READING TEXT:

◆ ◆ ◆

This entity has the ability to disrupt units of information and prevent them from being delivered to their intended recipients. This is accomplished by selecting the specific frequency bins within the Environment and times during which interference occurs. Interference is indicated by Disruption Tokens placed into the corresponding frequency bin. Each interference source also has a configurable number of Disruption Tokens, meant to represent a finite resource (e.g., energy). ACME currently supports only random placement of Disruption Tokens. Alternative methods for subjecting the Environment to interference is at the discretion of the user.

• Communications Agents can only offer one unit of information per time step. However, this single unit of information has no further limitation, and may consist of any amount of data of any type.
• The Communications Coordinator must dispose of all units of information that it selects from Communications Agents. This means that the Communications Coordinator cannot accept any information units from Communications Agents that it cannot fit into the frequency bin space of the Environment. In other words, the Communications Coordinator does not have its own internal buffer or queue for information units.
• Communications Agents must drop information units that coincide in time and frequency with Disruption Tokens.

◆ ◆ ◆

WHAT THE TASK ASKS: Copy the interference text word for word, beginning at "This entity has" and stopping after "of the user.".

INFORMATION SUPPLIED:

◆ ◆ ◆

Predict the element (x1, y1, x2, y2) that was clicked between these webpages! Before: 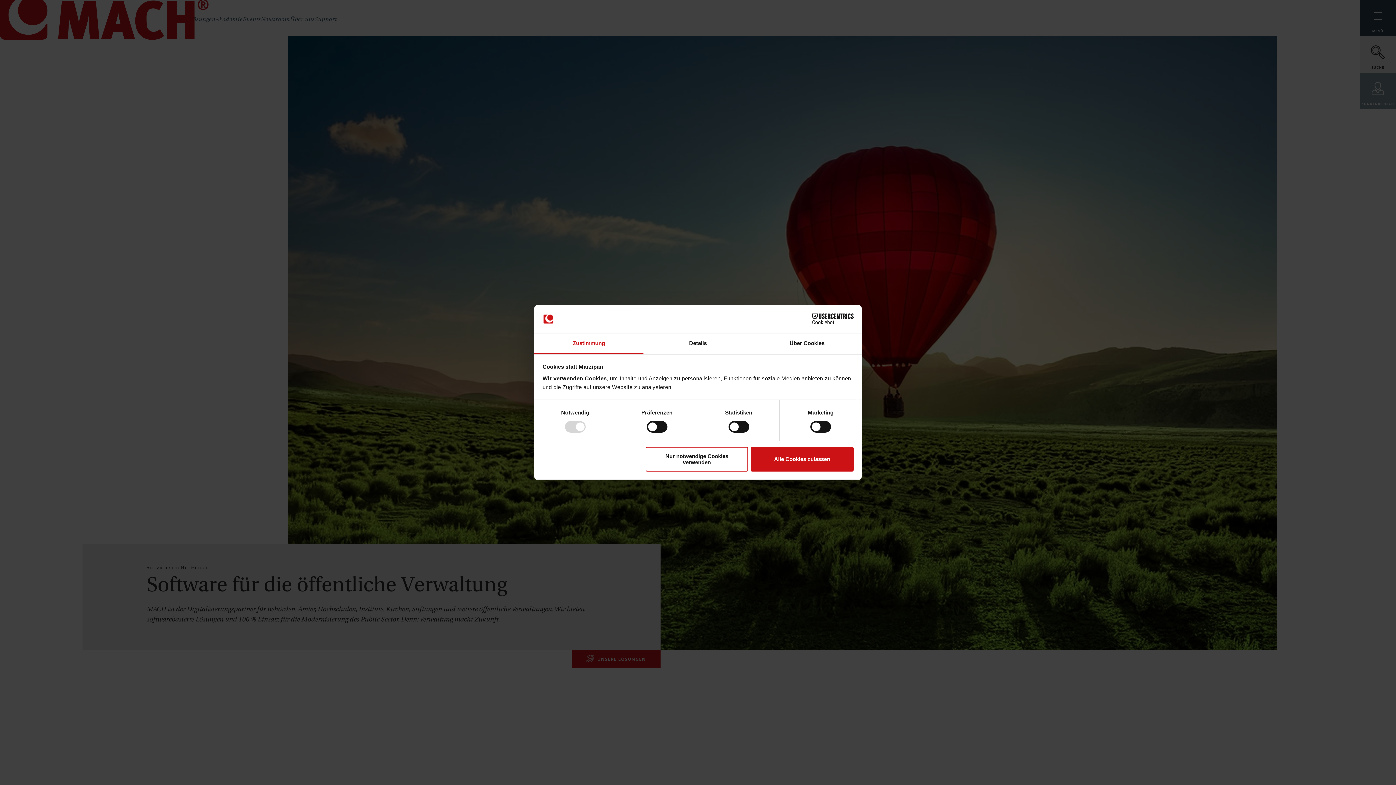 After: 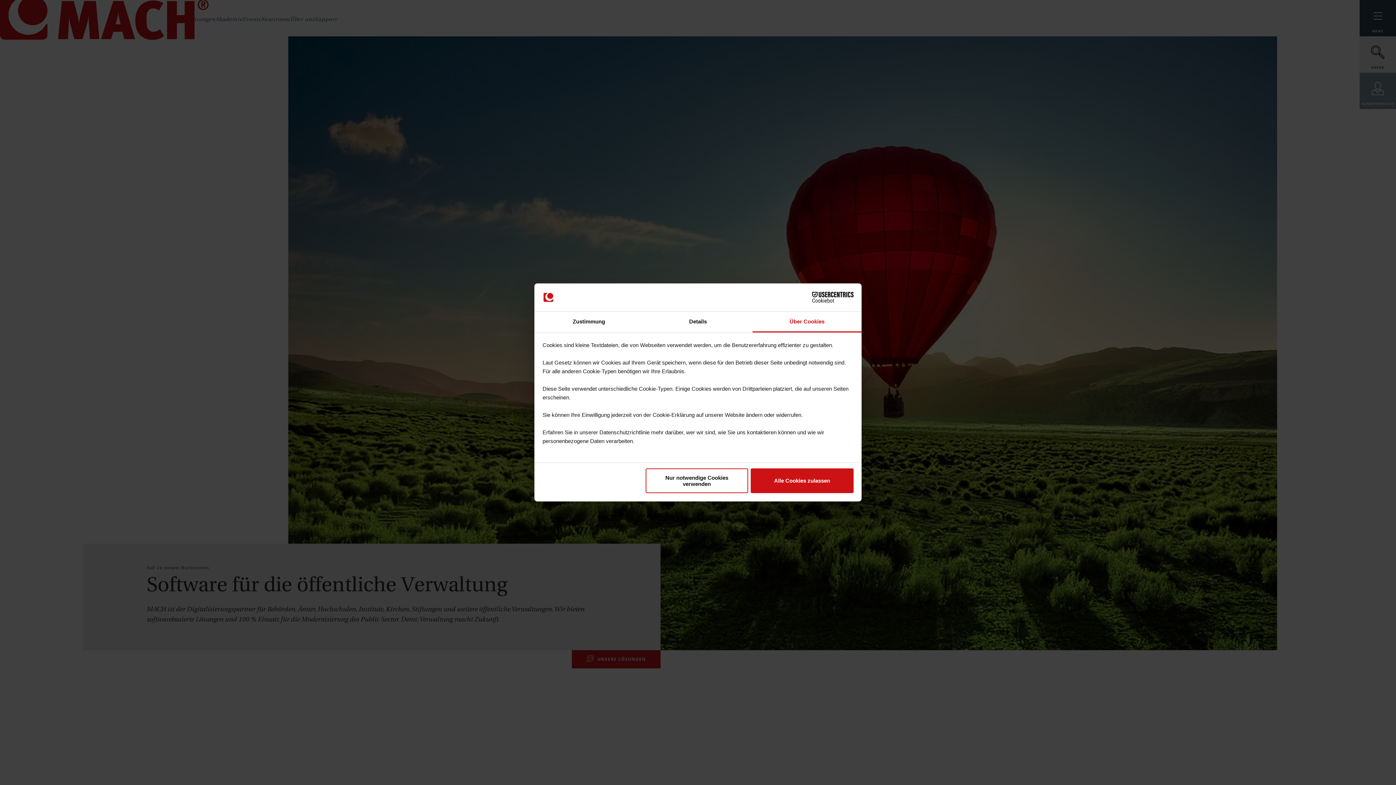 Action: label: Über Cookies bbox: (752, 333, 861, 354)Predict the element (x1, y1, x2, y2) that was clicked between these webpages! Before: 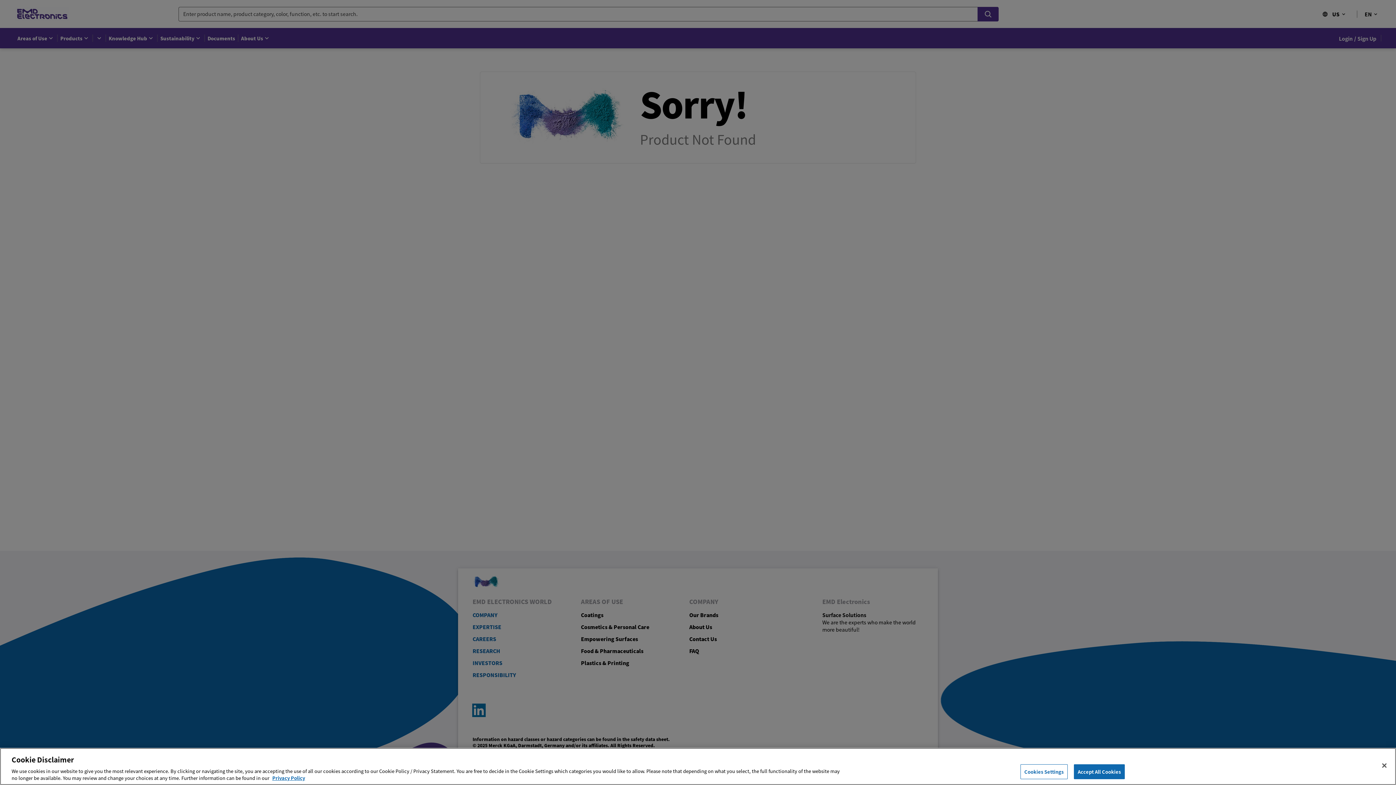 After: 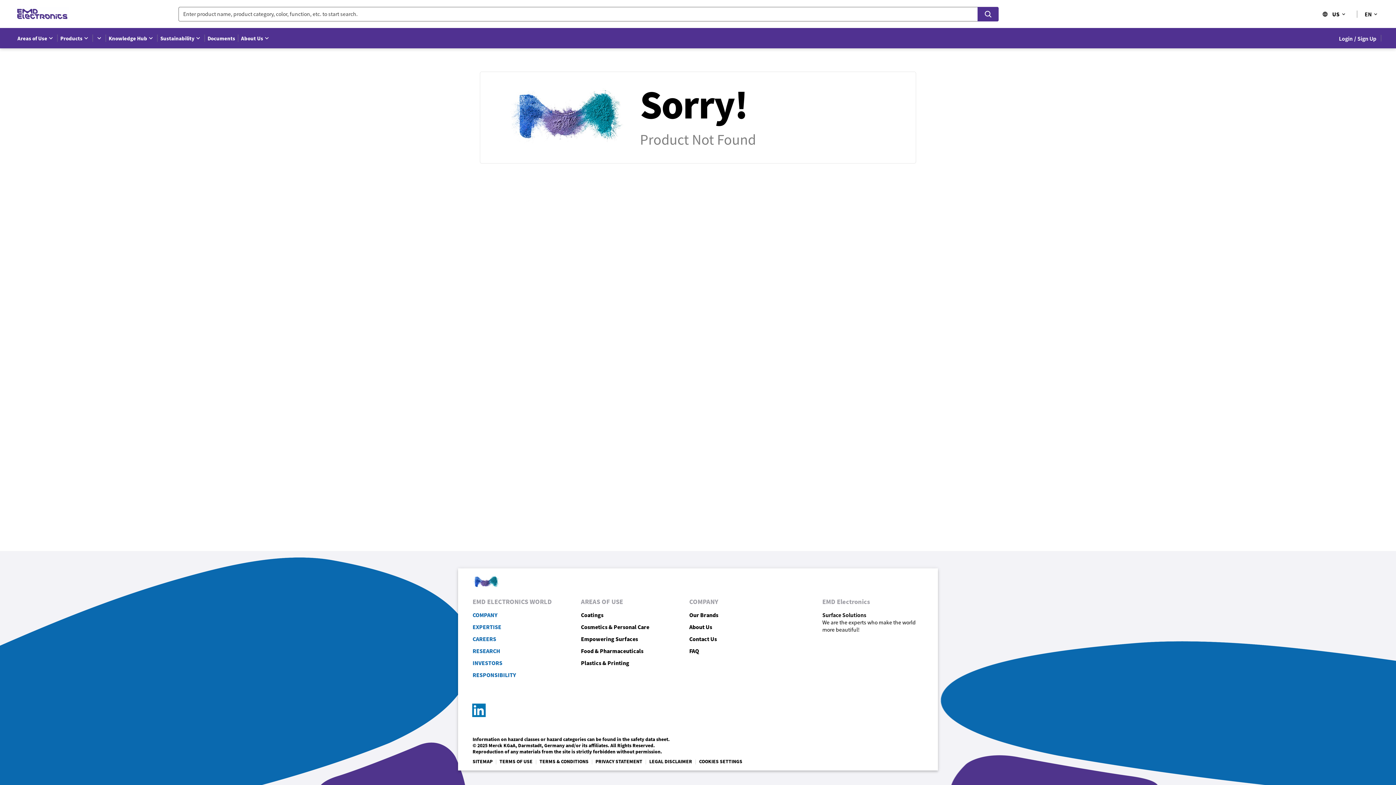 Action: bbox: (1376, 758, 1392, 774) label: ClosePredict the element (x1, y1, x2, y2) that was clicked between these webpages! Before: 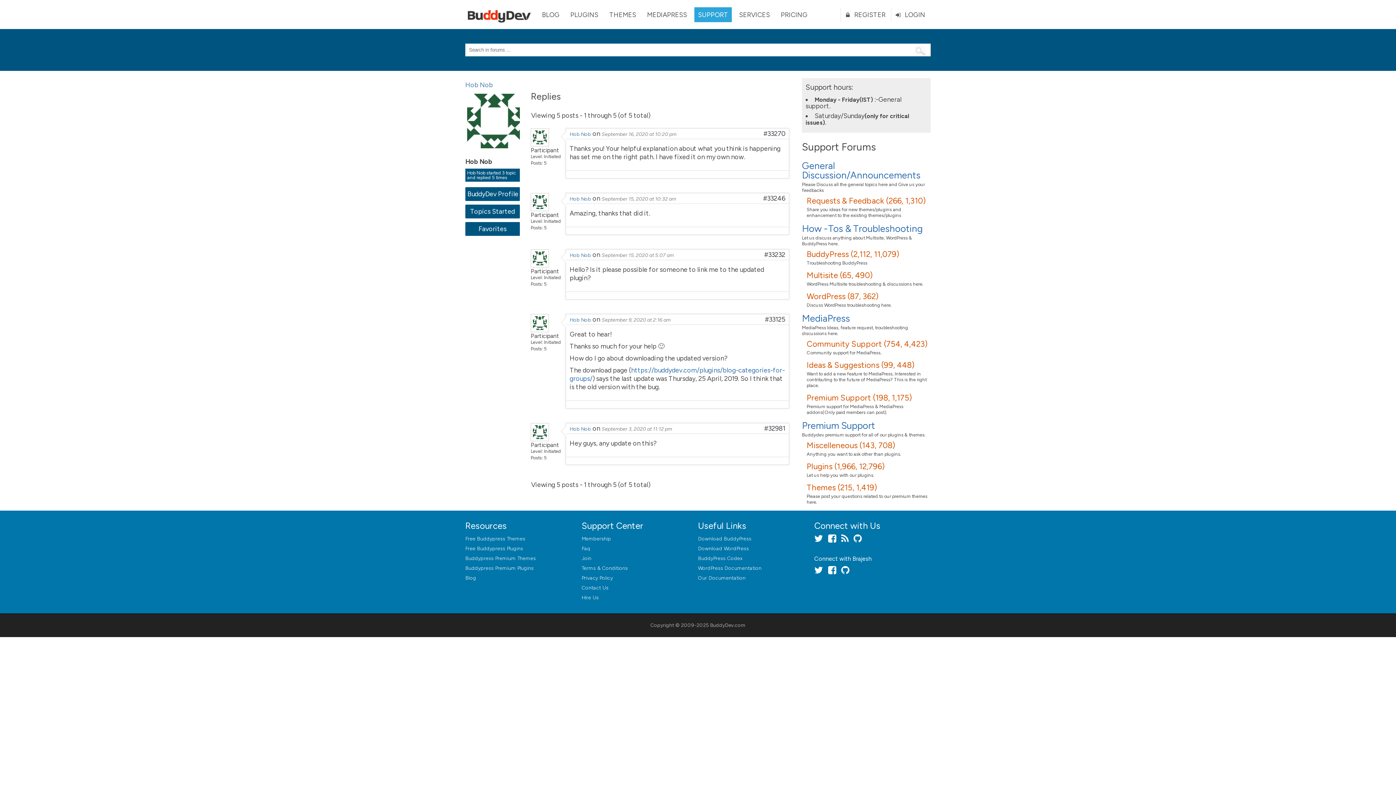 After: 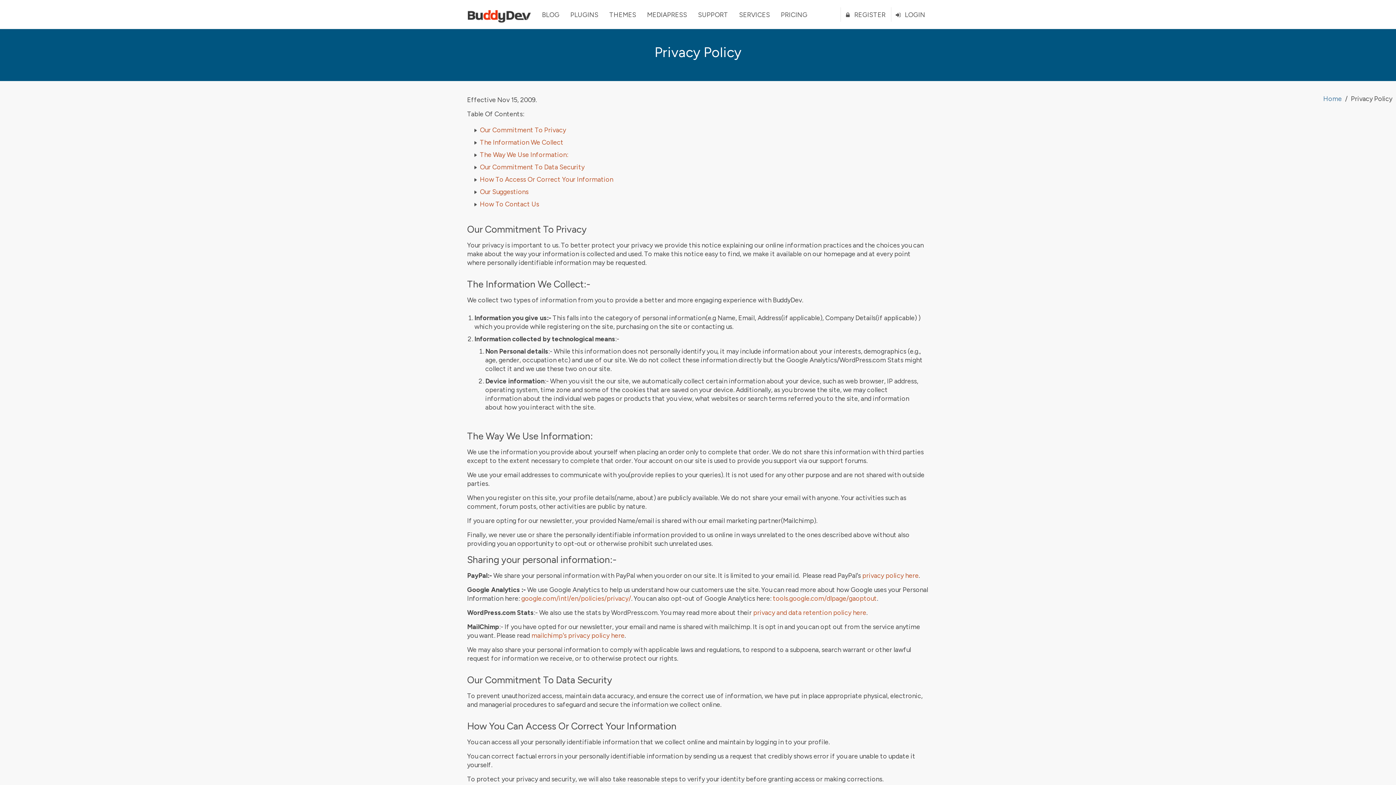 Action: label: Privacy Policy bbox: (581, 575, 613, 581)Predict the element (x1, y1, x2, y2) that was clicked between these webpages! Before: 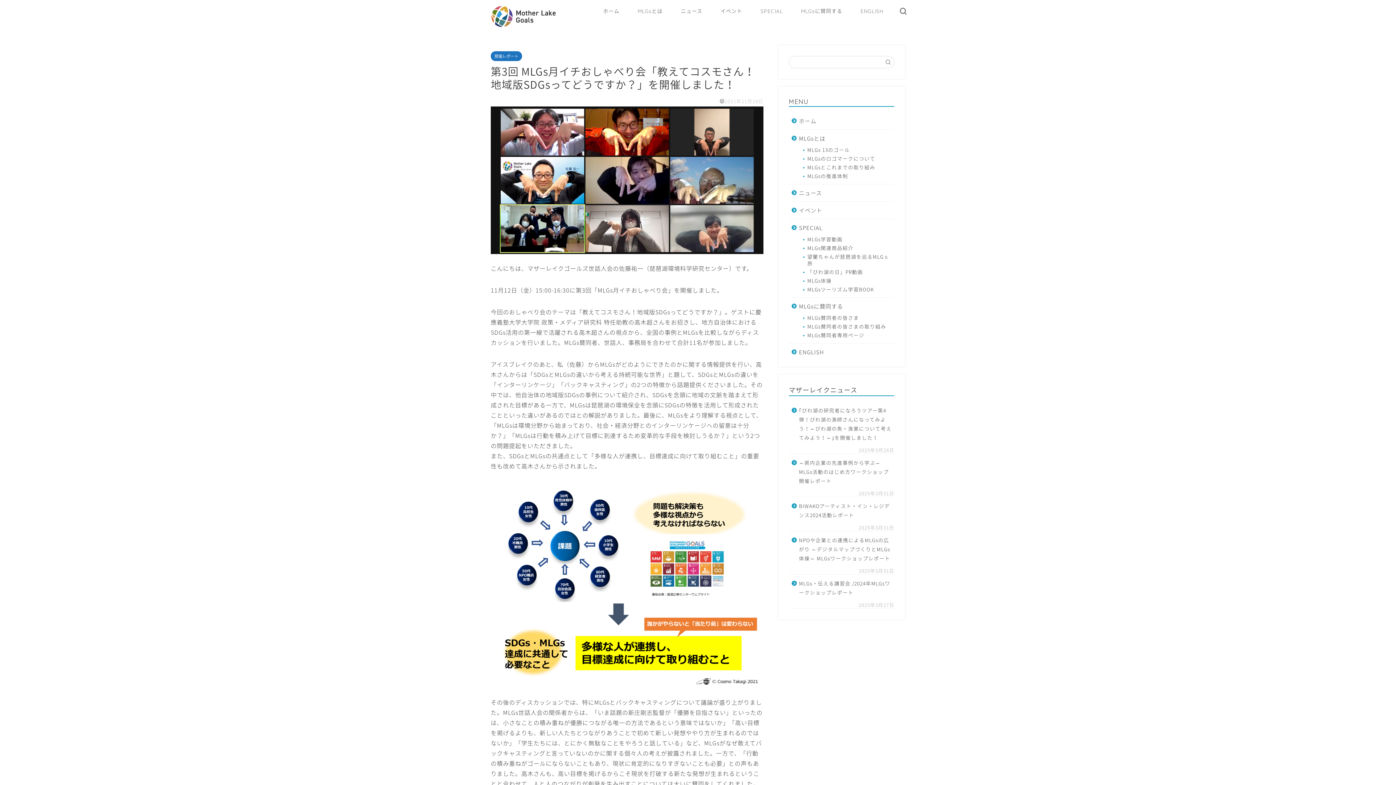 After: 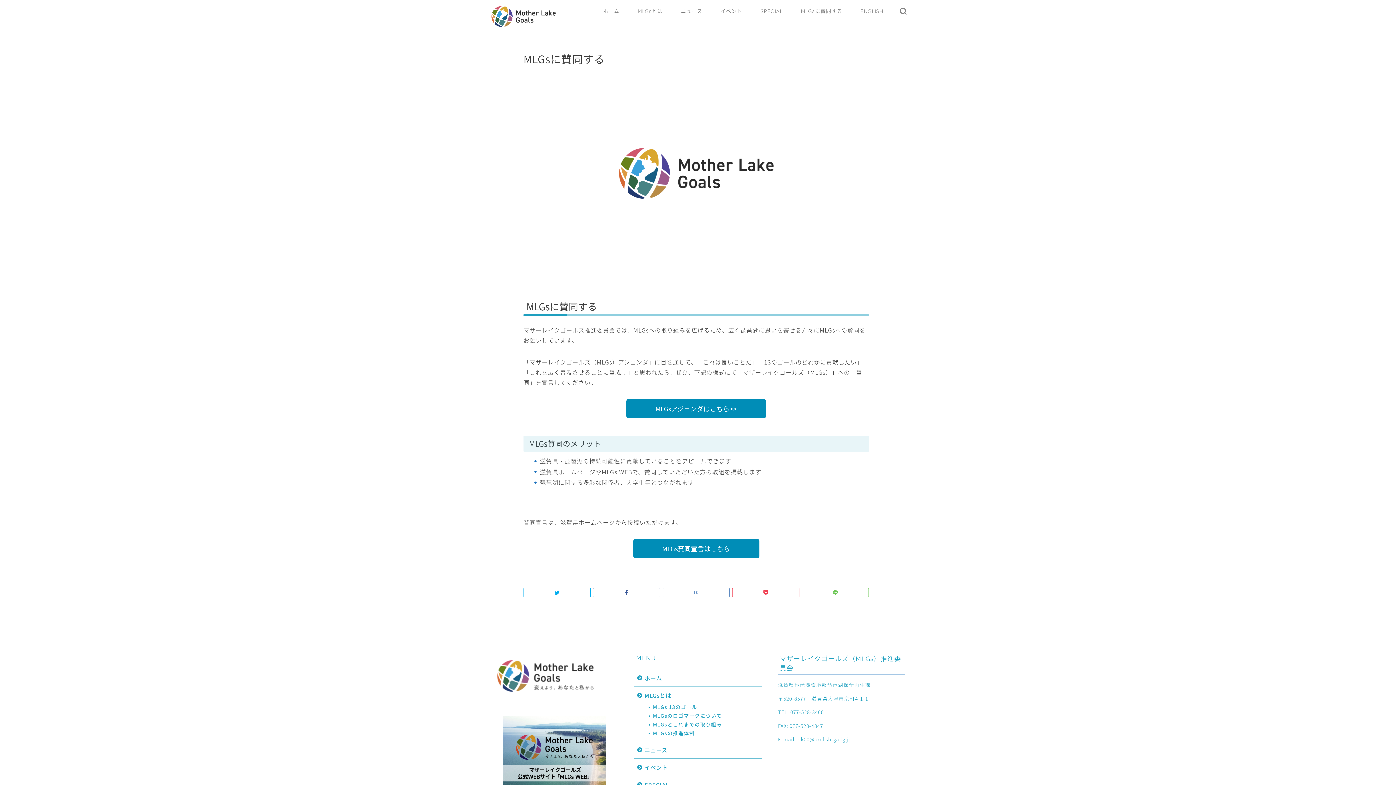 Action: bbox: (789, 297, 893, 314) label: MLGsに賛同する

◆ ◆ ◆

EXERCISE ANSWER:
This entity has the ability to disrupt units of information and prevent them from being delivered to their intended recipients. This is accomplished by selecting the specific frequency bins within the Environment and times during which interference occurs. Interference is indicated by Disruption Tokens placed into the corresponding frequency bin. Each interference source also has a configurable number of Disruption Tokens, meant to represent a finite resource (e.g., energy). ACME currently supports only random placement of Disruption Tokens. Alternative methods for subjecting the Environment to interference is at the discretion of the user.